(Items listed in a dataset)
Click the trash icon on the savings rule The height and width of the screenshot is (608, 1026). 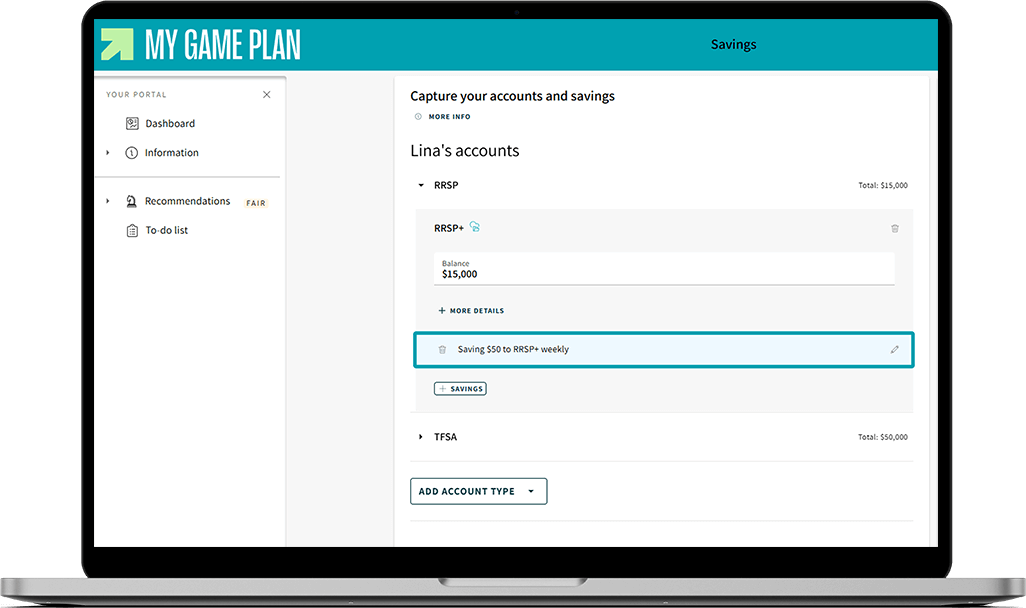(442, 349)
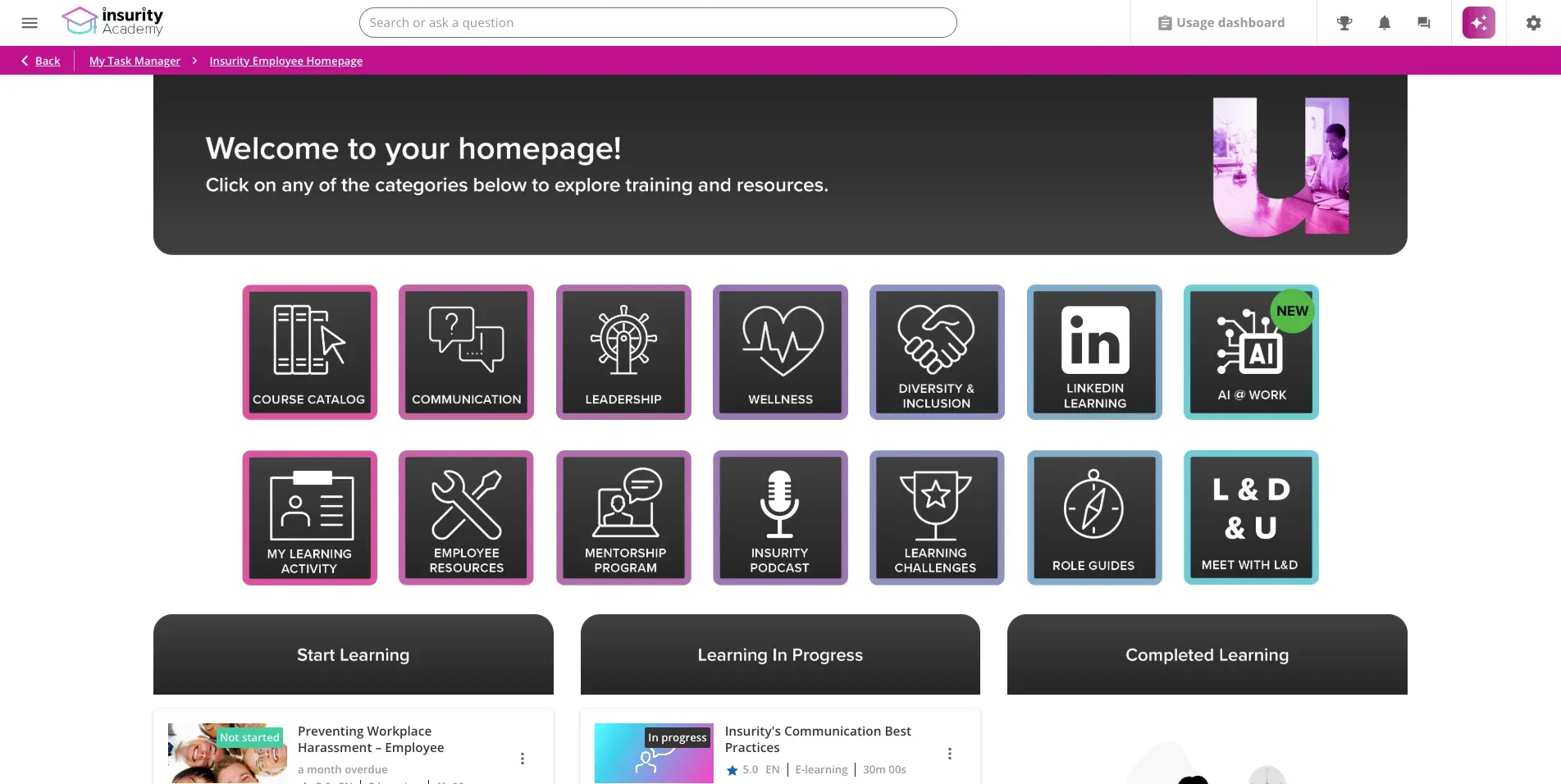Open the Role Guides compass tile
Viewport: 1561px width, 784px height.
(x=1094, y=517)
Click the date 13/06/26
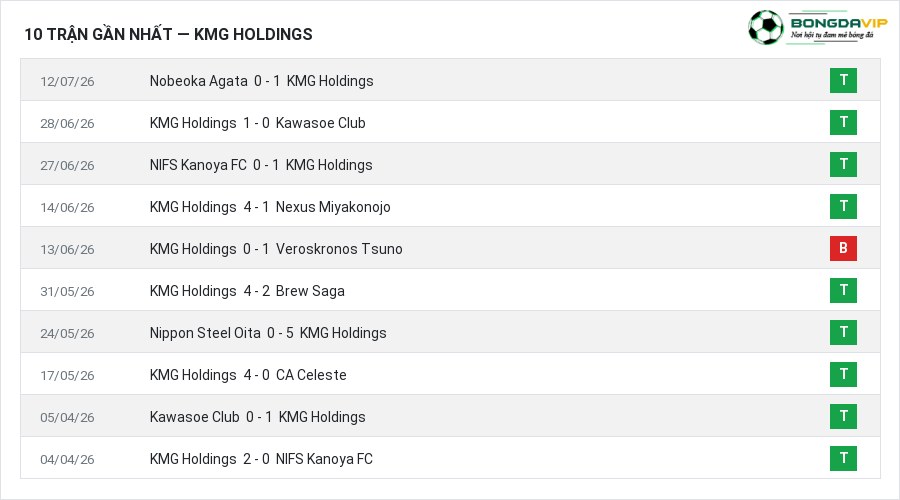Screen dimensions: 900x500 coord(67,250)
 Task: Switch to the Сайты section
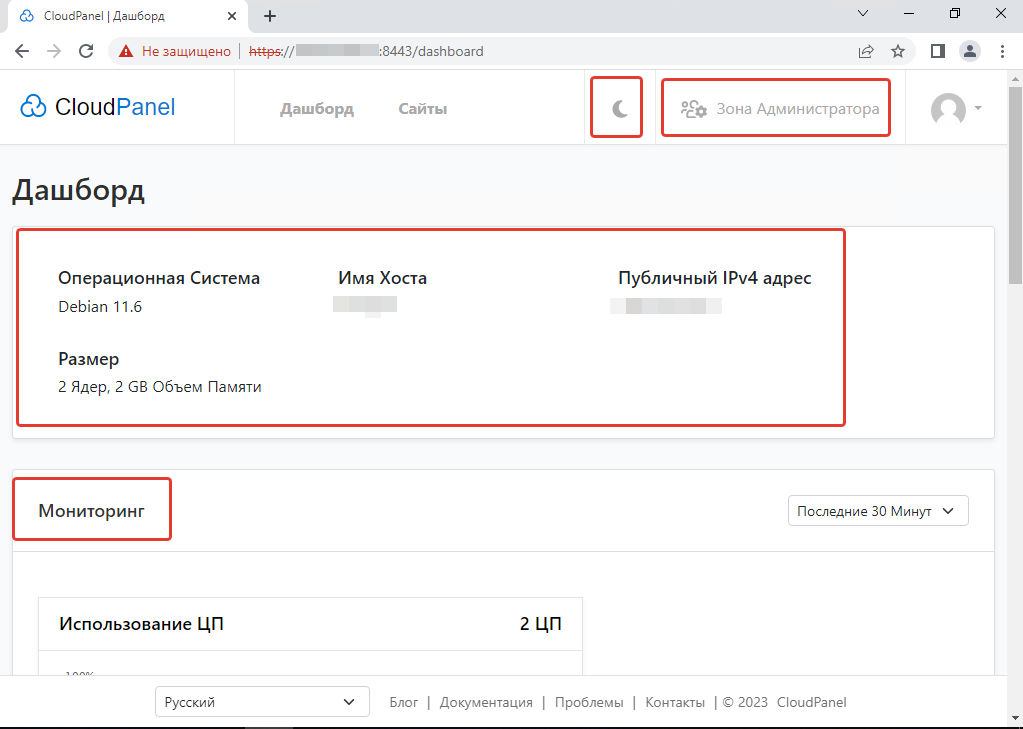[x=421, y=108]
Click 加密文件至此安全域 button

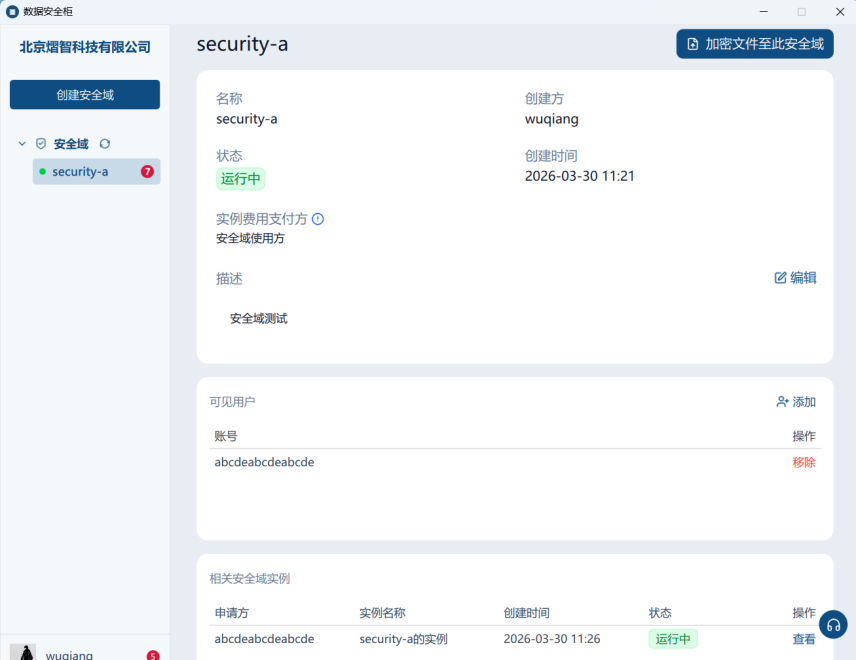pyautogui.click(x=755, y=44)
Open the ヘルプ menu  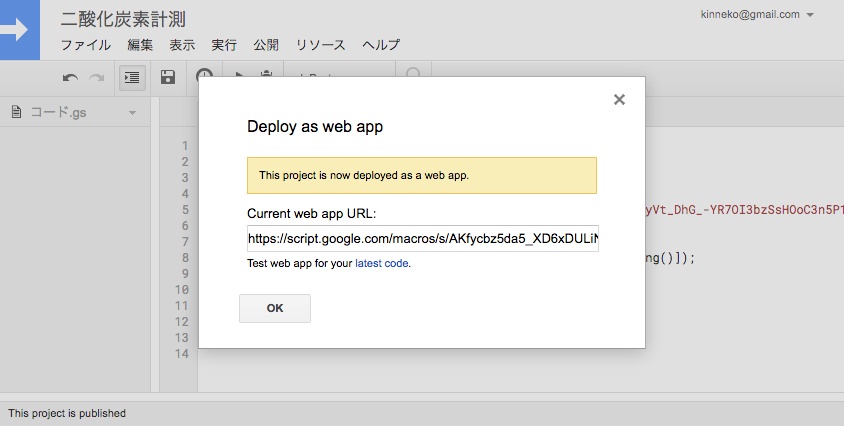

### Exercise aim
Excluding the pictures, write out exactly the lines from the line that contains "Click the date 13/06/26" through the end of the records.

### Answer to this task
Click the date 13/06/26
Screen dimensions: 900x500 coord(67,250)
 Task: Switch to the Сайты section
[x=421, y=108]
Click 加密文件至此安全域 button

pyautogui.click(x=755, y=44)
Open the ヘルプ menu  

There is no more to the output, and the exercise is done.